- Задание 1: Что, по словам Халтурина из фрагмента о лётчике, пишут о нём врачи?
- Задание 2: Подхватите фрагмент о лётчике Халтурине и продолжите его, начав сразу после последней реплики героя.

- Фрагмент текста:
Он вздохнул и признался:

— У молодых проверять технику пилотирования тяжеловато. Они любят пилотировать с огоньком, не как я…

«Не как я…» То ли у него эти слова выскочили случайно, то ли осмысленно, но я понял, что настоящий пилотаж для него дело прошлое. Очевидно, возраст, война и ранения берут свое. Быть постоянно ведущим — для этого в летном деле нужны ее только воля, нервы, но и крепкое здоровье.

— А физкультурой, спортом занимаетесь? — спросил я.

— Да что вы! Времени нет.

— Может, пора кончать летать?

Халтурин, очевидно, не ожидал такого прямого вопроса и на какую-то минуту смолк. Но фальшивить он не умел и тут же признался:

— Врачи пока пишут, что годен к полетам без ограничений. Но сам чувствую, что настоящий пилотаж не по плечу. Завидую вам: мы крутились с большими перегрузками, а у вас на лице здоровый румянец. А я вот выдохся. Наверно, и в самом деле отлетался, — с сожалением выдавил он из себя.

- Исходные материалы:
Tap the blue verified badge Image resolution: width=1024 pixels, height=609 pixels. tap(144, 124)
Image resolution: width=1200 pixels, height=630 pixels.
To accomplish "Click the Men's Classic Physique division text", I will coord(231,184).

==

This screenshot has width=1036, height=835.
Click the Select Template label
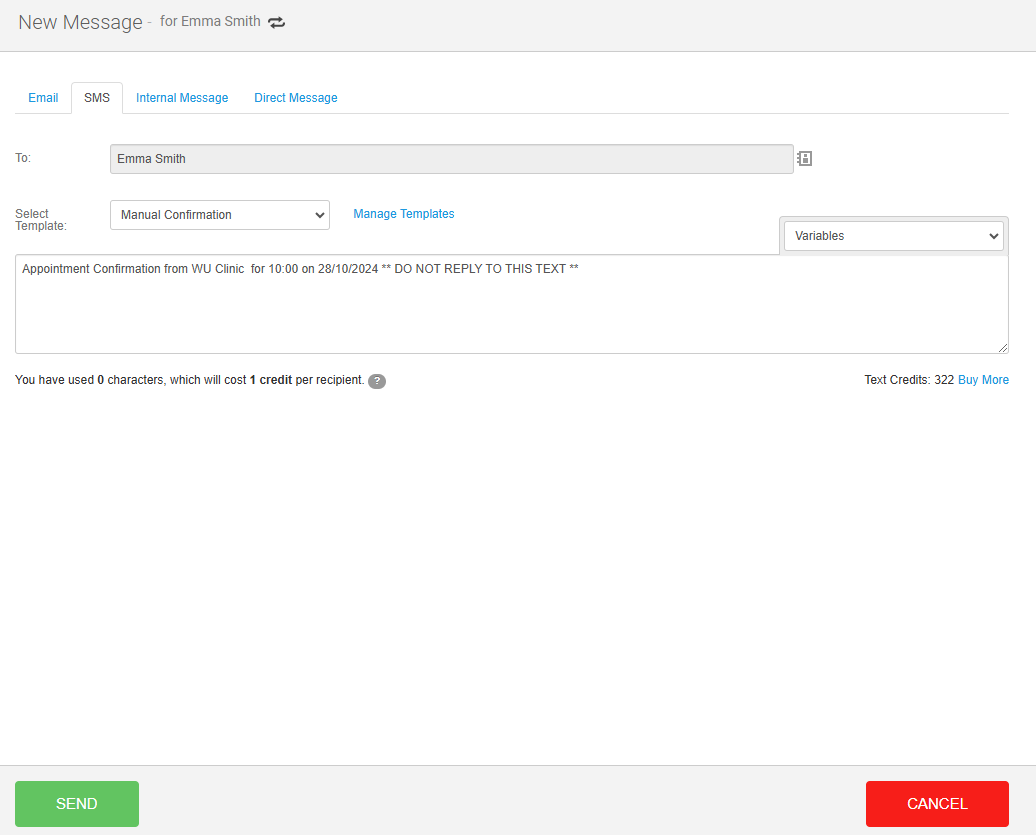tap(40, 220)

- Итоговый ответ 1: Врачи пишут, что он годен к полётам без ограничений.

- Итоговый ответ 2:
После этого признания Халтурина мне стали понятны слова: «Проверить заместителя командира дивизии на пригодность быть летчиком-истребителем». Видимо, врачи, допуская к полетам человека, не всегда увязывают объективные показатели своих медицинских обследований с возрастом, войной и характером работы. Да и нет и не может быть документов, определяющих, до каких лет способен летать летчик-истребитель. Ведь успех его работы зависит не только от возраста, но и от того, как он себя чувствует в полете, особенно при перегрузках. Халтурин понял, что пришло время расставания с истребителями. Но чувствовалось, что ясных планов на будущее у него не было.

— На другой самолет переучиваться не хочу. Пошел бы в академию преподавателем. Образование у меня есть, педагогику люблю, в Москве пустует квартира.

— Хорошо, — пообещал я ему, — доложу начальству и свое мнение, и вашу просьбу.

5.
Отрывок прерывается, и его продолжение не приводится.